=== Dokumentauszug ===
+-------+

Das Bundesarbeitsgericht (BAG) hat am 19.02.2019 (Az. 3 AZR 150/18) eine weitere Entscheidung zum Thema „Eheklauseln bei betrieblicher Altersversorgung“ gefasst. Diesmal ging es um die Ehedauer als Voraussetzung für den Anspruch auf Witwenrente.

Die betriebliche Altersversorgung umfasst nicht nur die Alters- sondern oft auch die Invaliditäts- und Hinterbliebenenrente. Insbesondere die Versorgung der hinterbliebenen Ehegatten ist aber häufig durch entsprechende Klauseln eingeschränkt. Diese Regelungen betreffen den Zeitpunkt der Eheschließung, die Altersdifferenz zwischen den Ehegatten sowie die Ehedauer zum Zeitpunkt des Todes des versorgungsberechtigten Arbeitnehmers. Mit den Eheklauseln versuchen Arbeitgeber insbesondere den Missbrauch der Witwenrente durch die Schließung sogenannter „Versorgungsehen“ zu verhindern. Solche Klauseln wirksam zu vereinbaren, gelingt nicht immer, wie der aktuelle Fall zeigt.

Bisherige BAG Rechtsprechung zu Eheklauseln

Die Wirksamkeit von Eheklauseln war bereits mehrfach Gegenstand der Entscheidungen des BAG.

+-------+

=== Ihre Aufgabe ===
Geben Sie den Text zu Eheklauseln in der betrieblichen Altersversorgung vollständig und wortgetreu wieder. Die Datensätze werden hierfür nicht gebraucht.

+-------+

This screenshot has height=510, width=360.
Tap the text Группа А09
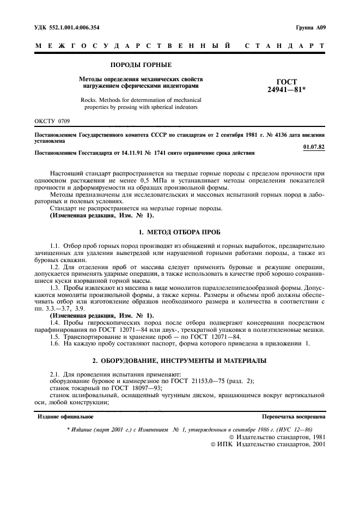310,27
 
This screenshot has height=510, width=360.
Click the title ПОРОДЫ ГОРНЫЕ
141,65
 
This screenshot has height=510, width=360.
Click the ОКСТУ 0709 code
52,120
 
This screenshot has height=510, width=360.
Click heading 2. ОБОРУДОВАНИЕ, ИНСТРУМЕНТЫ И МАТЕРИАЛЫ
180,362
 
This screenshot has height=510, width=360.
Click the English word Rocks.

+-------+

=== Vollständige Antwort ===
Das Bundesarbeitsgericht (BAG) hat am 19.02.2019 (Az. 3 AZR 150/18) eine weitere Entscheidung zum Thema „Eheklauseln bei betrieblicher Altersversorgung“ gefasst. Diesmal ging es um die Ehedauer als Voraussetzung für den Anspruch auf Witwenrente.

Die betriebliche Altersversorgung umfasst nicht nur die Alters- sondern oft auch die Invaliditäts- und Hinterbliebenenrente. Insbesondere die Versorgung der hinterbliebenen Ehegatten ist aber häufig durch entsprechende Klauseln eingeschränkt. Diese Regelungen betreffen den Zeitpunkt der Eheschließung, die Altersdifferenz zwischen den Ehegatten sowie die Ehedauer zum Zeitpunkt des Todes des versorgungsberechtigten Arbeitnehmers. Mit den Eheklauseln versuchen Arbeitgeber insbesondere den Missbrauch der Witwenrente durch die Schließung sogenannter „Versorgungsehen“ zu verhindern. Solche Klauseln wirksam zu vereinbaren, gelingt nicht immer, wie der aktuelle Fall zeigt.

Bisherige BAG Rechtsprechung zu Eheklauseln

Die Wirksamkeit von Eheklauseln war bereits mehrfach Gegenstand der Entscheidungen des BAG.